The Bangladesh Foreign Exchange Dealers Association (BAFEDA) is going to propose four different taka-dollar exchange rates against imports, exports, remittances, and inter-bank transactions for all banks to the Bangladesh Bank today amid worries that the rates would not be viable for all banks.
Bankers allege that the proposed rates are dictated by the central bank and do not reflect their suggestions.
The proposed exchange rate for LC (letter of credit) settlement of imports is Tk89.95 per dollar, while the rate is Tk88.95 for exports, Tk89.80 for remittances, and Tk89.85 for inter-bank transactions, according to the association. All the proposed exchange rates are around Tk2 higher compared to the current official rates, and up to Tk11 lower than open market rates.
The exchange rates have been fixed jointly by the forex exchange dealers association and the Association of Bankers, Bangladesh (ABB), and will take effect once the central bank gives the final nod.
The proposed uniform exchange rates for all banks come following a decision made at a tripartite meeting of the Bangladesh Bank with top leaders of the BAFEDA and the ABB on Thursday.
If the proposed rates are accepted, the central bank will have to go for a devaluation of taka by another Tk2.
Currently, the inter-bank exchange rate of $1 is fixed at Tk87.90 by the Bangladesh Bank, while the banks' officially declared rate is Tk88 for LC, Tk87 for remittance, Tk86.6-86.90 for export, according to the central bank.
But, the official rates are not effective now as banks are mostly ignoring them because the price of $1 ranges between Tk90 and Tk97 in the open market.
Md Ataur Rahman Prodhan, chairman of the forex exchange dealers association, and managing director of Sonali Bank, told The Business Standard that they will put forth their proposals to the Bangladesh Bank on Sunday and that the proposed exchange rates will come into effect only after the central bank approves them, he said.
Even though uniform exchange rates are not in practice anywhere in the world, the Bangladesh Bank has moved for such a policy for the time being considering the existing volatility in the forex market, said a senior executive of the central bank.
Bangladesh Bank Governor Fazle Kabir at an event of Al-Arafah Islami Bank held on Saturday stated that the country is facing a new challenge regarding inflation and dollar rate volatility.
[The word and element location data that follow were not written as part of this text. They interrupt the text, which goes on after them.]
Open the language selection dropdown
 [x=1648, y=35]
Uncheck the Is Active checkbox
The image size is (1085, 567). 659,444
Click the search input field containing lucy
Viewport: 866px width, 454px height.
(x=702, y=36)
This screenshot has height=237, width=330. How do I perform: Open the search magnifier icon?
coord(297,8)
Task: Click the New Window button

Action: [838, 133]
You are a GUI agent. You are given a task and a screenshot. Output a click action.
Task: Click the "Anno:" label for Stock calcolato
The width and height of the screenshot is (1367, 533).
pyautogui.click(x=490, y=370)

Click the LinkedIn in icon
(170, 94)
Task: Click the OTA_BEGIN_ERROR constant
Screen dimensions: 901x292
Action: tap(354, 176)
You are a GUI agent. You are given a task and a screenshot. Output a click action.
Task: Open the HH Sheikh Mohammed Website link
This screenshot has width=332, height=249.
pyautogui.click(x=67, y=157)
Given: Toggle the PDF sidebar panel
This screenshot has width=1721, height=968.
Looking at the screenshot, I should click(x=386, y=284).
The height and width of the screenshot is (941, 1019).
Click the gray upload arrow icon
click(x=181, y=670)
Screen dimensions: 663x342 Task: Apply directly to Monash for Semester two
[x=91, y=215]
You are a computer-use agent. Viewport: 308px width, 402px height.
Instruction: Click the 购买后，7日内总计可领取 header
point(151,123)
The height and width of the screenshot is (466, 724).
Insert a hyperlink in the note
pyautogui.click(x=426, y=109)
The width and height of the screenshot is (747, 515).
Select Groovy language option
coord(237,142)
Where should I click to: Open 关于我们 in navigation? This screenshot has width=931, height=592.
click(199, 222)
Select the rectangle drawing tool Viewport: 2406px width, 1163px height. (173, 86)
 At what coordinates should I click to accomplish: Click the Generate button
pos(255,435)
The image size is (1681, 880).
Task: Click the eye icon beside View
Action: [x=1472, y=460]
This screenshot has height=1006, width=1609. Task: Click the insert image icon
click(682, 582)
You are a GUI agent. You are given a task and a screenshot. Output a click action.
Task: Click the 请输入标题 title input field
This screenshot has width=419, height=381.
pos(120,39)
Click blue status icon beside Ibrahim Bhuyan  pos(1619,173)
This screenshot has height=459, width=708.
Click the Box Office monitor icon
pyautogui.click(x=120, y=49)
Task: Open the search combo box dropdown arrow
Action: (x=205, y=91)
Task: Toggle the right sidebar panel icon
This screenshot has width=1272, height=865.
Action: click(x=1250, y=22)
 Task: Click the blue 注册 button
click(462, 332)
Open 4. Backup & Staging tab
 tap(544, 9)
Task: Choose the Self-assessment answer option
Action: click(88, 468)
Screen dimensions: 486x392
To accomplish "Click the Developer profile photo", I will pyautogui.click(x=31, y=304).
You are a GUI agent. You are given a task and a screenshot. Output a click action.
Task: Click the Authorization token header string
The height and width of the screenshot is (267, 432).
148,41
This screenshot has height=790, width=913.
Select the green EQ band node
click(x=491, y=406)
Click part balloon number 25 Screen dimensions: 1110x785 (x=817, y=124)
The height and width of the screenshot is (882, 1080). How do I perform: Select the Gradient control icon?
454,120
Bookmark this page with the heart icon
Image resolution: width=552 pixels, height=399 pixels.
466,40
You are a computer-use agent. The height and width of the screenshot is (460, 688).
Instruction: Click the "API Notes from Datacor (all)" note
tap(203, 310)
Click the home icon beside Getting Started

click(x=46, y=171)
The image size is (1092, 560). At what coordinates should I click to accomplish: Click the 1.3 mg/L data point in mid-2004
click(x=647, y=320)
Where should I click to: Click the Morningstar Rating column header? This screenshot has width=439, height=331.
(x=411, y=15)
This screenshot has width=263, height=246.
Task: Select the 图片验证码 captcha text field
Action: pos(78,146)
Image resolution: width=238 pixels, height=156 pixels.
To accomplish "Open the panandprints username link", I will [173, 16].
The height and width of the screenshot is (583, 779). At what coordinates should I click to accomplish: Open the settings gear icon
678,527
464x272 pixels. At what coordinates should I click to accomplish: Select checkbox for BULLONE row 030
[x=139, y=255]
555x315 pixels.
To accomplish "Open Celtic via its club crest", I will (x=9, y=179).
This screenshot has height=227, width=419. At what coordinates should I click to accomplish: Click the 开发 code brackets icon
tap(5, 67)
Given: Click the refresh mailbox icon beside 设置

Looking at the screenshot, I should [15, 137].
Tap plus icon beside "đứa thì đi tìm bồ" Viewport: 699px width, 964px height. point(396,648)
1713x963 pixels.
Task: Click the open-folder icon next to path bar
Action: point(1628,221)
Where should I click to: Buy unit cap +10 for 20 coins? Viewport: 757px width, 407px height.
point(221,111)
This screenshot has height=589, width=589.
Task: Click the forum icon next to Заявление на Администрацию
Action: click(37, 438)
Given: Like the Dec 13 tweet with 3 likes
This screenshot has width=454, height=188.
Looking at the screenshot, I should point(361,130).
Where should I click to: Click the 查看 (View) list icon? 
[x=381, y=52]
"This is a challenge not for only the central bank but also for the whole banking community," he mentioned, calling upon all the banks to make concerted efforts to overcome the challenge.
Why banks are not happy
Although some top leaders of the banking community, at Thursday's meeting with the Bangladesh Bank, agreed to implement the uniform exchange rate, most banks are unhappy with it because the rate they wanted to set according to the market demand was not allowed by the Bangladesh Bank.
According to meeting sources, although bankers were called to a meeting to discuss solutions to the dollar rate volatility in the foreign exchange market, the Bangladesh Bank did not pay heed to them in fixing the exchange rate.
No solution could be found to address the current crisis in the first one and a half hours of the meeting, which made bankers feel disappointed, the sources said, adding that at one point, one banker urged the governor to provide them with a concrete solution to the dollar rate volatility.
Later, the governor left the meeting room giving bankers the floor to collectively set an exchange rate. The bankers agreed to set the exchange rate between Tk95 and Tk96, but the central bank instructed them to set the rate below Tk90.
Now, following the central bank's instruction, bankers are going to propose new rates against their will, said a senior banker.
"It will be impossible for all banks to maintain the rates. This is because the central bank will not give official directives to implement the rates; it will only suggest banks follow the BAFEDA rates."
Speaking to TBS, several bank officials observed that the new rates will be ineffective because the dollar balance is not the same in all banks. Some large banks have high income from exports and inward remittances, but most medium-sized and small banks do not have good earnings.
In this situation, if all banks offer a uniform rate to exporters and remitters, only the large banks will be the gainers.
Moreover, remittance earnings have already fallen drastically in some big banks despite having good facilities because of the high difference between official and unofficial rates. In this situation, the rate below Tk90 for remitters and exporters will not be effective, they told TBS on condition of anonymity.
According to Bangladesh Bank's data, Islami Bank held 22.33% of total remittance earnings came through the banking channel in the January-March quarter of the current year.
Dutch-Bangla bank accounted for the second-highest 12% share in total remittance earnings. The other good remittance-earning banks are Agrani Bank, Sonali Bank, Bank Asia, Southeast Bank, Pubali Bank, Mutual Trust Bank, Janata Bank, and The City Bank.
Other banks collectively held a 30.66% share of total inward remittance.